** What you will do **
Send back exactly the lines from the opening line of the records below through the one with "You are a computer-use agent. This".

**** Exercise materials

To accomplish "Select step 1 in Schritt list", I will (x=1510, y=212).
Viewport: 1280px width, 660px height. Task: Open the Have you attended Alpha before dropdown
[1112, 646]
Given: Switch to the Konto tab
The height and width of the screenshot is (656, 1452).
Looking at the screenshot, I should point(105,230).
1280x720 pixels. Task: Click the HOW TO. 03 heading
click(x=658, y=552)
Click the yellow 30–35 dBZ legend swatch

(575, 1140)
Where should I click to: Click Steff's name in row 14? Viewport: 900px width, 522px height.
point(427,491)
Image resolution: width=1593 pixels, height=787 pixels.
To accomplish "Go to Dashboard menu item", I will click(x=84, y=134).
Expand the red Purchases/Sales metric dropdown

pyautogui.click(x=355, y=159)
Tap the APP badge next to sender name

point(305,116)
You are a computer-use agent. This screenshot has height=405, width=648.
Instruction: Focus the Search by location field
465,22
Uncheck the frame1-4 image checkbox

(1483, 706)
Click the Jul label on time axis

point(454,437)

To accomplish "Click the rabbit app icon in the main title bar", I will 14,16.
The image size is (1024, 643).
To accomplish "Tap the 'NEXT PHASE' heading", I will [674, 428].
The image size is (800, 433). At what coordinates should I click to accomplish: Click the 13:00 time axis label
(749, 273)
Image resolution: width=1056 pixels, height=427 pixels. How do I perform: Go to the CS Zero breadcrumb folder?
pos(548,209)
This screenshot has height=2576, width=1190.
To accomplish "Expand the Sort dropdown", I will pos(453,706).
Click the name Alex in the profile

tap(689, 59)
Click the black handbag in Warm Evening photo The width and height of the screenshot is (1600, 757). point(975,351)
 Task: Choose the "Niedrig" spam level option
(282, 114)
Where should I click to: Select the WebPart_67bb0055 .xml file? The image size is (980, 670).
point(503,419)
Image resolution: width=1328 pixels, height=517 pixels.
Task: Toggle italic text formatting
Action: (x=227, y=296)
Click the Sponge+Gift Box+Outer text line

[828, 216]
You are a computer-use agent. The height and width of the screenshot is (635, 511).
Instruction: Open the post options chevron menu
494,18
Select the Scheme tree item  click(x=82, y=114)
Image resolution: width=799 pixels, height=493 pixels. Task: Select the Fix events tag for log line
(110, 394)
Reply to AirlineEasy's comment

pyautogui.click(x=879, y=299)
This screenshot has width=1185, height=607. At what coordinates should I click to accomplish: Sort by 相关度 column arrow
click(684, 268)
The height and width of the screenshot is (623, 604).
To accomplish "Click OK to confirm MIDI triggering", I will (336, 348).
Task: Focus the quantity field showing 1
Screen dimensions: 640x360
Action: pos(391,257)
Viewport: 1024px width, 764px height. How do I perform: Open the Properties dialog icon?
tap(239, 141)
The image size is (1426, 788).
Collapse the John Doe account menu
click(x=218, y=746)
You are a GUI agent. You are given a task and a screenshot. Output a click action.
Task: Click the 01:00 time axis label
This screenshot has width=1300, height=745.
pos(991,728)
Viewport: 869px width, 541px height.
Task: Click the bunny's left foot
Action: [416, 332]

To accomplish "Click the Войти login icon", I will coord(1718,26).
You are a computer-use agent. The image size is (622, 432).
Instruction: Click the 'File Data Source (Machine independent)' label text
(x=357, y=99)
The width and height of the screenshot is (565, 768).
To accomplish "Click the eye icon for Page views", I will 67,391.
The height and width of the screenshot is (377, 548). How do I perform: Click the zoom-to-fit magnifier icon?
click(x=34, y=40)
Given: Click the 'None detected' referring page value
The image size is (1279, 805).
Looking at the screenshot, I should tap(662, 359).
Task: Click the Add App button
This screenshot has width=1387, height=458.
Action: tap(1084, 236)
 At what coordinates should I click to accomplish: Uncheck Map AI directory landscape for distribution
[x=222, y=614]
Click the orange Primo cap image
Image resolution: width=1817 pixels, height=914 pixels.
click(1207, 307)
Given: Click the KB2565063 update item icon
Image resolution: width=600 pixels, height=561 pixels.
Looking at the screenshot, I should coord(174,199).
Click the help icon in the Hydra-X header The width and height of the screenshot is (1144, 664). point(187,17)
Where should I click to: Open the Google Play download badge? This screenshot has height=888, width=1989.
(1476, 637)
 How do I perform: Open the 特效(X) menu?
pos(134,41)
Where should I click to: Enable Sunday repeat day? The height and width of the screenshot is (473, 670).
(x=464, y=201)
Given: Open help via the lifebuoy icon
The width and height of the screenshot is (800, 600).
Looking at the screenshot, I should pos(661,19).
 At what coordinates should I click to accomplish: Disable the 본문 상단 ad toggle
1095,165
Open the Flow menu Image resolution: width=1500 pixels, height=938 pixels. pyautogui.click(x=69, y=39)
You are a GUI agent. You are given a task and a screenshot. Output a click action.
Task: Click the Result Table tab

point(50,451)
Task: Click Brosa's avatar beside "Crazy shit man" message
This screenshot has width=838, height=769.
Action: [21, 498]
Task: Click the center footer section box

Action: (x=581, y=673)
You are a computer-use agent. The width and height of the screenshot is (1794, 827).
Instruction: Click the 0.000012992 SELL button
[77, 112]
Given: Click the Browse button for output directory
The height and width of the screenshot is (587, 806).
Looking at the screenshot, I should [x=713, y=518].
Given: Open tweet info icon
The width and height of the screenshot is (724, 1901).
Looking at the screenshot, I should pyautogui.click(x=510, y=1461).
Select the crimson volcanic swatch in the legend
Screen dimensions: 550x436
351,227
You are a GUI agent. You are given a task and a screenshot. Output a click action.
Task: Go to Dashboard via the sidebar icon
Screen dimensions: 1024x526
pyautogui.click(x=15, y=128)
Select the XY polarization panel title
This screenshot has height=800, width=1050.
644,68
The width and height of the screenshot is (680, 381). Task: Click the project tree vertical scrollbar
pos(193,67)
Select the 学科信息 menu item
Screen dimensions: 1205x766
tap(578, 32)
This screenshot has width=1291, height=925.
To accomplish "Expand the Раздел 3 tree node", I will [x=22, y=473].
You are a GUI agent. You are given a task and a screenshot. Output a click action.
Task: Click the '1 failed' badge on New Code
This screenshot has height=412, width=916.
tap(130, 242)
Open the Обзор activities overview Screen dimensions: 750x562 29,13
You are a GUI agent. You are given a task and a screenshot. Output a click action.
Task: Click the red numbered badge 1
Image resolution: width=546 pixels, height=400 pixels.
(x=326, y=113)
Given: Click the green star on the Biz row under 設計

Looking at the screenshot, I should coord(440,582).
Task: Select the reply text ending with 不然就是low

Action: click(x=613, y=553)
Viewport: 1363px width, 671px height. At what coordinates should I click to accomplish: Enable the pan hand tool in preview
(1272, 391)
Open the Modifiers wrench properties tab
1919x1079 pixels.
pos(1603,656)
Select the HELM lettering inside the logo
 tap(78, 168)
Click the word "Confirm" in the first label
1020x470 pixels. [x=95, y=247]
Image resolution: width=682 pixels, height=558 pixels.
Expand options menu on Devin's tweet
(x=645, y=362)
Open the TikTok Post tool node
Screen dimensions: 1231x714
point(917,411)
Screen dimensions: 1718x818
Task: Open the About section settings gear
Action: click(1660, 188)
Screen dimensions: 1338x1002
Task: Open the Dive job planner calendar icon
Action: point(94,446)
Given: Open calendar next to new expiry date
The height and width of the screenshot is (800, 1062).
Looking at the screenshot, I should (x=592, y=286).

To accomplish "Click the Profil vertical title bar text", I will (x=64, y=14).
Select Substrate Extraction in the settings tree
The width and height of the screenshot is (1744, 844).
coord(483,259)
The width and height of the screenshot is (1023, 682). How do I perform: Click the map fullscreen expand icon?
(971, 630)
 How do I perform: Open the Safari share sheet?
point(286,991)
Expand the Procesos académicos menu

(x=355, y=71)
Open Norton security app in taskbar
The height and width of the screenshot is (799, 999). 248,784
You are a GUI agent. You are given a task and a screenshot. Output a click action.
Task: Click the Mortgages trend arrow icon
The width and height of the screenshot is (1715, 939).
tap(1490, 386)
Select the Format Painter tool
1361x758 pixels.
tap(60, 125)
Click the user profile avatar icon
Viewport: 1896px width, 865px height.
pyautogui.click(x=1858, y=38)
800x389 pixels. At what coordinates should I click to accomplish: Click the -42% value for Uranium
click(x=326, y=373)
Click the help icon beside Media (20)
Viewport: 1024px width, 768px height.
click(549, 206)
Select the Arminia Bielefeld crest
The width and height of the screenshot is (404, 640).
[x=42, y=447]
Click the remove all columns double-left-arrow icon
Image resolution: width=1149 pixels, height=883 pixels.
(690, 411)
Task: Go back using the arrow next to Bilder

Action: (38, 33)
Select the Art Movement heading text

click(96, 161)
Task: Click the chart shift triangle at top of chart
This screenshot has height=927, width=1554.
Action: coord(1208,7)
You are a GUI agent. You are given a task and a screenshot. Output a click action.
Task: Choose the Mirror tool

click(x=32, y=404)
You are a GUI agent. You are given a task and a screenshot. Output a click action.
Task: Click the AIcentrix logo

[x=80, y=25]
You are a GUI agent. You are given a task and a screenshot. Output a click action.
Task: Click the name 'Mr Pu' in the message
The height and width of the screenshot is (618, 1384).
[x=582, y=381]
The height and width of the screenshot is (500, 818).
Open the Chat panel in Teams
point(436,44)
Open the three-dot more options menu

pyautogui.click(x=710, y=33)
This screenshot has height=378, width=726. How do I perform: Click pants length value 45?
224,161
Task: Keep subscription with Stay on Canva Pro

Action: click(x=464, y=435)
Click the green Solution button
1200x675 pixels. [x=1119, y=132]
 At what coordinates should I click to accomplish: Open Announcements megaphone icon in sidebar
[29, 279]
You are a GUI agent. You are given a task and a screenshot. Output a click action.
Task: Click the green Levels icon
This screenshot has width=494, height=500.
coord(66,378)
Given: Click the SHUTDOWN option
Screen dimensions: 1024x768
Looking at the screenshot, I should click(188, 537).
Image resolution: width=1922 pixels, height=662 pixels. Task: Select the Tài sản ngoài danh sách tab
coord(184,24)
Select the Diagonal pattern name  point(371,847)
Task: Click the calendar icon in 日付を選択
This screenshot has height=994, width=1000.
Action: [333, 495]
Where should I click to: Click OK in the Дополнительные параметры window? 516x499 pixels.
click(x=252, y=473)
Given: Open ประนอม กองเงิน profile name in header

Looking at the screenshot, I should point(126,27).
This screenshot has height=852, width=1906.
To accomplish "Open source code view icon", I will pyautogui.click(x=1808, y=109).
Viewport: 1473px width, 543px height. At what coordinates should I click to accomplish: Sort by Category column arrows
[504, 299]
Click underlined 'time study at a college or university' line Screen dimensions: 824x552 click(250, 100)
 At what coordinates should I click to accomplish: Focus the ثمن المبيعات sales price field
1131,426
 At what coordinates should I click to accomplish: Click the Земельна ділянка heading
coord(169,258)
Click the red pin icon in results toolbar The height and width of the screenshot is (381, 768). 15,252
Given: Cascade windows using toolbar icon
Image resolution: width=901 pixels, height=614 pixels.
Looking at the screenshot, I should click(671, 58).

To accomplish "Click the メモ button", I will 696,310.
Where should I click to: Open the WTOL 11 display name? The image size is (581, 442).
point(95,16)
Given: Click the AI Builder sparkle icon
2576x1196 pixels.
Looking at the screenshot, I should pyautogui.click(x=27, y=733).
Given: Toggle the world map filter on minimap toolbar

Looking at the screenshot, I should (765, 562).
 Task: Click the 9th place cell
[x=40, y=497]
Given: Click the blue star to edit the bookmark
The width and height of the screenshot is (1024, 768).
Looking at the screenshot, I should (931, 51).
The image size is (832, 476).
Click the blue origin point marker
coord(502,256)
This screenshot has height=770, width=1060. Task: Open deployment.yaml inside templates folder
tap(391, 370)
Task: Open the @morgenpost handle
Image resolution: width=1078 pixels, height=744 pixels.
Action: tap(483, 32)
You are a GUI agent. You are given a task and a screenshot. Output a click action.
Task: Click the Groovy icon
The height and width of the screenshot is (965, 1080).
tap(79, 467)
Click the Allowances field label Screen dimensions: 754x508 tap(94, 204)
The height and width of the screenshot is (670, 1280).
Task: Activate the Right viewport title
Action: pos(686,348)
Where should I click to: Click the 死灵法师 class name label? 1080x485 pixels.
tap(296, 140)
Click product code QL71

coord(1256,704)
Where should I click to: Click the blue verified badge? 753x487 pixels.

********

** Response below **
To accomplish "Select step 1 in Schritt list", I will (x=1510, y=212).
Viewport: 1280px width, 660px height. Task: Open the Have you attended Alpha before dropdown
[1112, 646]
Given: Switch to the Konto tab
The height and width of the screenshot is (656, 1452).
Looking at the screenshot, I should point(105,230).
1280x720 pixels. Task: Click the HOW TO. 03 heading
click(x=658, y=552)
Click the yellow 30–35 dBZ legend swatch

(575, 1140)
Where should I click to: Click Steff's name in row 14? Viewport: 900px width, 522px height.
point(427,491)
Image resolution: width=1593 pixels, height=787 pixels.
To accomplish "Go to Dashboard menu item", I will click(x=84, y=134).
Expand the red Purchases/Sales metric dropdown

pyautogui.click(x=355, y=159)
Tap the APP badge next to sender name

point(305,116)
You are a computer-use agent. This screenshot has height=405, width=648.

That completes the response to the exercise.